/freeotp-export

Parse a FreeOTP xml file for import elsewhere

Primary LanguagePythonEuropean Union Public License 1.2EUPL-1.2

FreeOTP-Export

PyPi Version

Rescue your OTP tokens from FreeOTP

Installing

You can install directly through pip: pip install freeotp-export

Alternatively, to install from source, clone the repo or download and unpack a tarball, then...

  • If you already have poetry installed, you can just run:
    $ poetry run freeotp-export tokens.xml
  • Otherwise, use pip: pip install --upgrade .
  • If you must, running __main__.py may work if you have the dependencies installed.

Usage

Acquire the File

If your phone is rooted, you can just grab the file from /data/data/org.fedorahosted.freeotp/shared_prefs/tokens.xml

Otherwise, start by enabling debugging on the phone and setting up the android platform tools. Grab a backup off the app data by running adb backup org.fedorahosted.freeotp, and when asked for a password, don't enter one.

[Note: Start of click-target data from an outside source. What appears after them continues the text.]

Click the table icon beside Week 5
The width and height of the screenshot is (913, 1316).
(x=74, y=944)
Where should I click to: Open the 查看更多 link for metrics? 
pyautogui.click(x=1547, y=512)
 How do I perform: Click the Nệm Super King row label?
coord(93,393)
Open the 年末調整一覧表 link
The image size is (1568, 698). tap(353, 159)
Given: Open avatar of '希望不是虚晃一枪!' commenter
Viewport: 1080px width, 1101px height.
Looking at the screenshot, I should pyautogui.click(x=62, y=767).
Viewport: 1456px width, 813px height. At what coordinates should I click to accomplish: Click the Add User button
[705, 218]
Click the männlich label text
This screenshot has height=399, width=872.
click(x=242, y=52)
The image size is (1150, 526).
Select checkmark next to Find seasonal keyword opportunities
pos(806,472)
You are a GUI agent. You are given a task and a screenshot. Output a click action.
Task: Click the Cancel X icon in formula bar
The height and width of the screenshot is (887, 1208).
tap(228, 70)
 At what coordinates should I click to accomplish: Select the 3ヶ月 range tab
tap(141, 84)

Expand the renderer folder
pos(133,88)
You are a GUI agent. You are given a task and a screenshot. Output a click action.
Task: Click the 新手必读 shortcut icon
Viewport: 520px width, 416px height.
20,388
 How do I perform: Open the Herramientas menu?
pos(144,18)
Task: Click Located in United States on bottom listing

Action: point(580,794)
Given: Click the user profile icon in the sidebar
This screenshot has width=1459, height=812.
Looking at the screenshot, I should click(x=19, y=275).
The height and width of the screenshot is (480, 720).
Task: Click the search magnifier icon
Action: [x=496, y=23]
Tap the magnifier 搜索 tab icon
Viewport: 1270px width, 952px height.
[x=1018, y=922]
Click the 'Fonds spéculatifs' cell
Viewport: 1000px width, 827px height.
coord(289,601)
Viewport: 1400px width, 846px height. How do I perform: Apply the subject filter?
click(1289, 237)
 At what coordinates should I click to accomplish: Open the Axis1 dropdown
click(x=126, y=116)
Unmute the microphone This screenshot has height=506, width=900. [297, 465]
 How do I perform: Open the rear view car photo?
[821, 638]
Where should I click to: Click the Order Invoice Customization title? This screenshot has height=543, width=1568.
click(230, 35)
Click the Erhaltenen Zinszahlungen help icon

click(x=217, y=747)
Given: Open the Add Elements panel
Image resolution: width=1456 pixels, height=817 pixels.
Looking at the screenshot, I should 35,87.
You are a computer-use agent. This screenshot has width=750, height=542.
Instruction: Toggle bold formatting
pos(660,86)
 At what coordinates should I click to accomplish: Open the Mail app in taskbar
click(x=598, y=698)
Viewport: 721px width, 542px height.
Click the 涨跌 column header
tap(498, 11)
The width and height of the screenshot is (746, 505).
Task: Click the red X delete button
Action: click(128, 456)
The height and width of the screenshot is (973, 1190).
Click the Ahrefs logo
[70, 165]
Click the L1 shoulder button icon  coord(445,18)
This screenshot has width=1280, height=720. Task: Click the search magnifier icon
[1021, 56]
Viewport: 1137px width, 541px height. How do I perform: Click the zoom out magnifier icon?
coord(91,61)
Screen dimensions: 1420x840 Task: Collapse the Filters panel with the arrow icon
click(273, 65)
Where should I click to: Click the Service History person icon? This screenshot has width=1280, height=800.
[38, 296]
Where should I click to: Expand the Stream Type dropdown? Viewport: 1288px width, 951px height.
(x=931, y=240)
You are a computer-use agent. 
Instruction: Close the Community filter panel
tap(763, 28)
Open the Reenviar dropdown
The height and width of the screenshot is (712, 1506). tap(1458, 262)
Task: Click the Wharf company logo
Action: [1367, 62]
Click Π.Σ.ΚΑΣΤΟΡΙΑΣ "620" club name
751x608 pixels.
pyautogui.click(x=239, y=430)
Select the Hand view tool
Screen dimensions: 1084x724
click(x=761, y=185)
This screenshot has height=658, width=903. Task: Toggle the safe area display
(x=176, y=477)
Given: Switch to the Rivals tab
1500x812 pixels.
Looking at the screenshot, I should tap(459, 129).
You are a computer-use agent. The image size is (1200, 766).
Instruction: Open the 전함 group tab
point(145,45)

To read the resulting Android backup file, backup.ab, you can either use android-backup-extractor:

$ abe unpack backup.ab - | tar xv --strip-components=3

Or yolo it by adding the tar header yourself:

$ ( printf "\x1f\x8b\x08\x00\x00\x00\x00\x00" ; tail -c +25 backup.ab ) | tar zxv --strip-components=3

You should then have the token file, tokens.xml.

Read the File

Just run this tool, and it'll give you both the OTP URIs (otpauth://...) and scannable QR codes. Note that Google Authenticator ignores the digits parameter, so it does not work for issuers like Blizzard that use lengths other than 6.

If you used pip install: $ freeotp-export tokens.xml

Or with Poetry: $ poetry run freeotp-export tokens.xml

After importing everything to a new app, be sure to delete tokens.xml and backup.ab, since they contain all of your tokens!